My analysis mainly found there was an apparent mismatch between CONITEC expectations and the manufacturers' ability to adjust to evidence requirements needed in supporting funding applications of biologics. Notably, I ascertained manufacturers were struggling to adapt to the new requirements of showing superior efficacy and safety of their medicines, particularly in comparison to the outdated gold standard treatments used in the SUS.

Following the overview of CONITEC's appraisals, it was Petramale's turn to speak. She was not surprised that the "cold examination" of CONITEC deliberation reports found that funding request submissions by manufacturers had been rejected far more than those by the Ministry of Health (MoH). My own research reached to same conclusion despite the vast improvements with regards to transparency and timelines of decision-making compared to the previous public funding process.
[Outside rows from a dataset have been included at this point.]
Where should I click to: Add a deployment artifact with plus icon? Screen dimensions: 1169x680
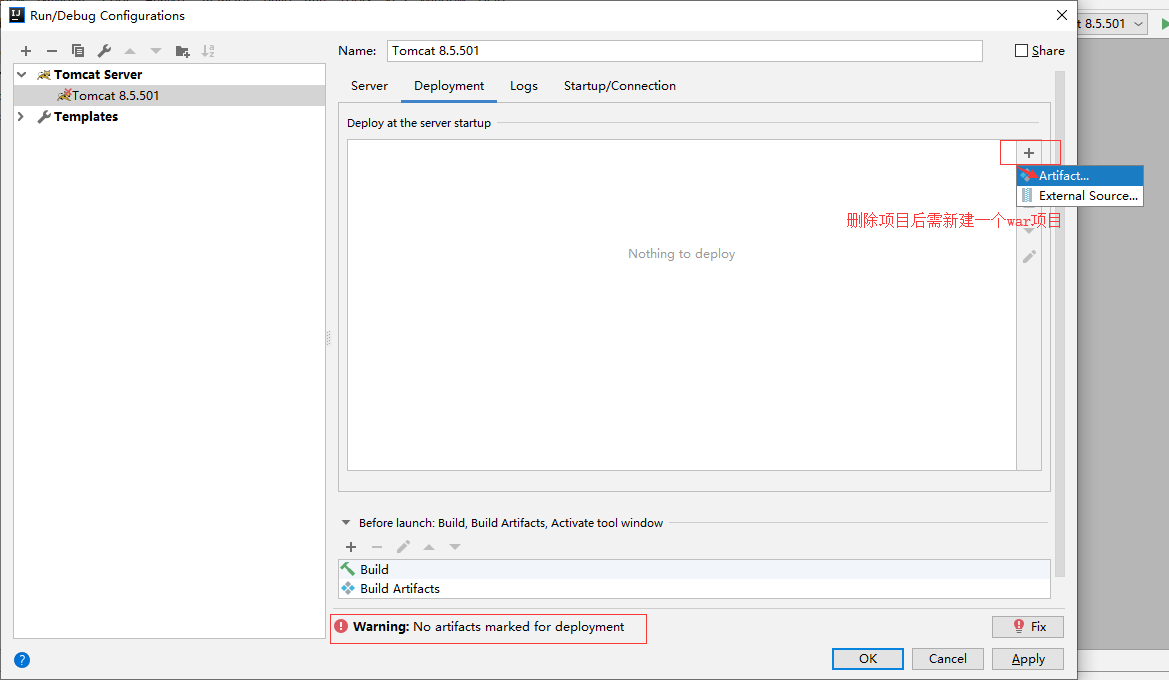click(1029, 152)
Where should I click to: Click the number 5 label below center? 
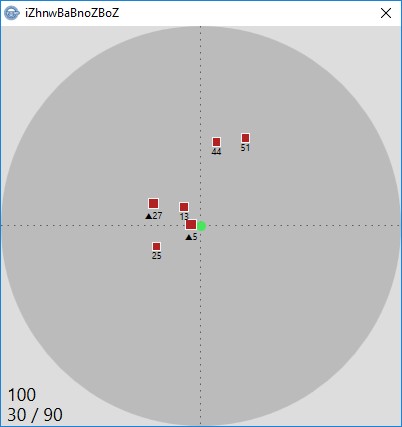coord(195,237)
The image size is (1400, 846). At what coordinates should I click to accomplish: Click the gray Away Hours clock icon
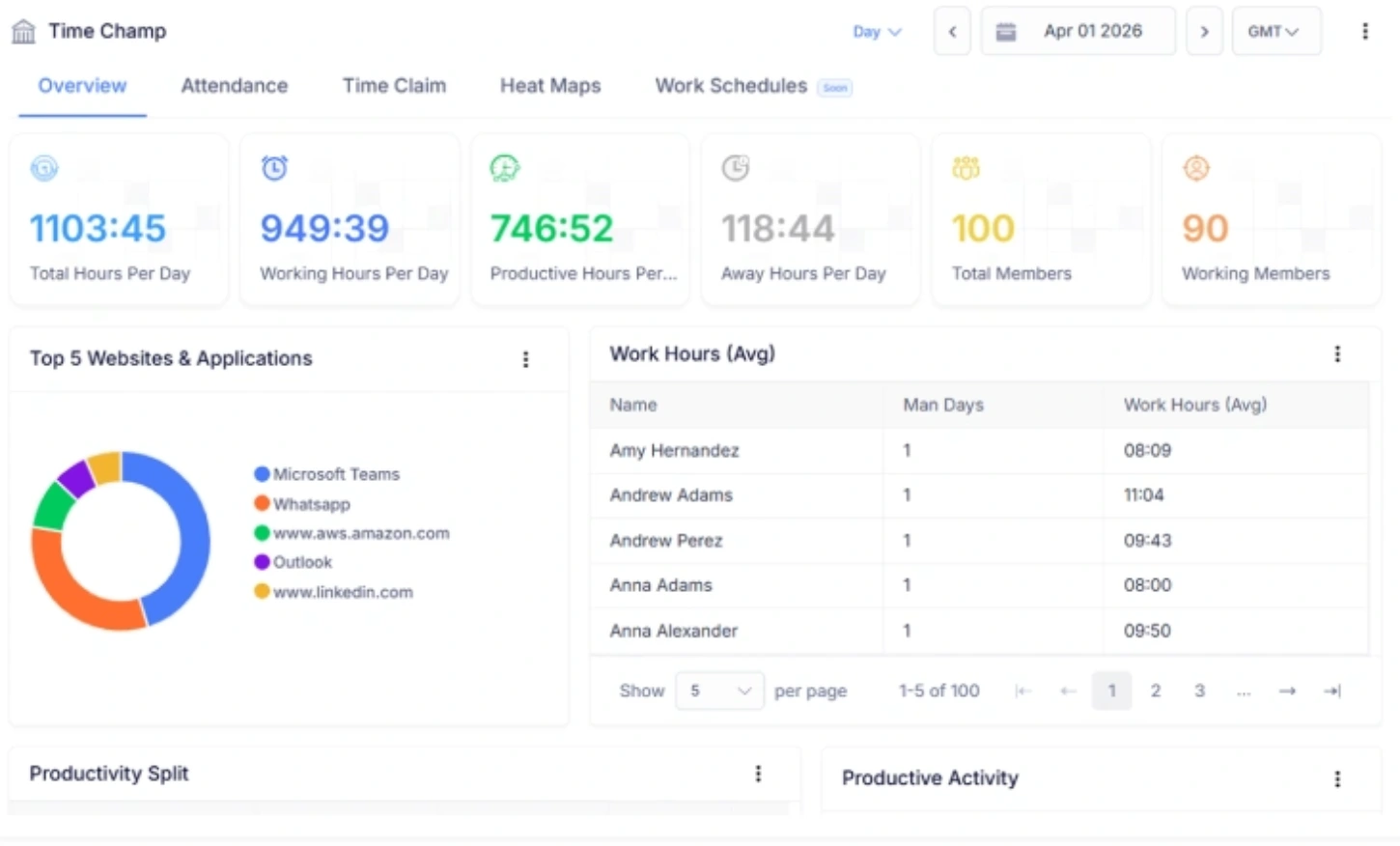click(x=735, y=167)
Read entire submission dossier
The problem with manufacturers is that the MoH has not asked for the technology at the centre of the funding request, so it constitutes an offer, according to Petramale. She called for submission dossiers to have greater clarity and cohesiveness. Often sponsors ask a third-party firm to conduct the evidence part whilst another firm undertakes the economic evaluation. However, "somebody in the sponsor firm should read the whole submission" and ask if it makes sense, she added.

Lack of data not an excuse
Petramale realises that it is difficult to find epidemiological data for Brazil, a problem that also extends to other Latin America countries. The data currently used by most sponsors is from the Information Technology Department of SUS (DATASUS), which was designed to determine reimbursement of treatment costs. According to Petramale, DATASUS is "a payment system and not an epidemiological system", besides having many biases towards less complex clinical cases.

Although this scenario has to change, the head said this should not be used as an excuse. Manufacturers can help by conducting more local Phase IV studies as well as undertaking studies in the target population for which reimbursement is sought after. Without the appropriate evidence, there is no way to justify a governmental expenditure, Petramale added. This is why CONITEC "denied a treatment for severe asthma as they did not have a study for that indication" and only had it for the moderate form, Petramale said. Although not named, this drug is most likely to be Xolair (omalizumab) that was rejected funding in April 2013.

Improve communication
Petramale also highlighted the agency's quest to improve the terminology used in their published reports. The agency often says a "treatment is not effective or it did not demonstrate effectiveness", but intends to say that submitted clinical studies do not support funding for that indication. The use of more precise technical jargon is expected to be seen in the newer reports to avoid misinterpretations or negative connotations, particularly by more lay stakeholders like patient associations.

Having just looked through 47 pages of CONITEC report on the human papillomavirus (HPV) vaccine for the prevention of cervical cancer following the MoH's November 2013 to fund Gardasil, I did notice some terminology changes. This is mainly related to the language used to refer to the similar efficacy and safety of HPV quadrivalent type 6, 11, 16 and 18 vaccine Gardasil and HPV bivalent type 16 and 18 vaccine Cervarix.

At the end of the session, Petramale highlighted how both CONITEC and the pharmaceutical industry should "continue being open". It is clear that the interaction between both parties is evolving and there are many signs of progress. However, this does not seem to be the case for manufacturers of the latest generation biologics that continue to be denied funding. From April 2013 until now, in addition to Xolair, CONITEC issued negative funding recommendations to MabThera/Rituxan (rituximab) for non-Hodgkin lymphoma, Tysabri (natalizumab) for multiple sclerosis and orphan drug Ilaris (canakinumab) for cryopyrin-associated periodic syndromes.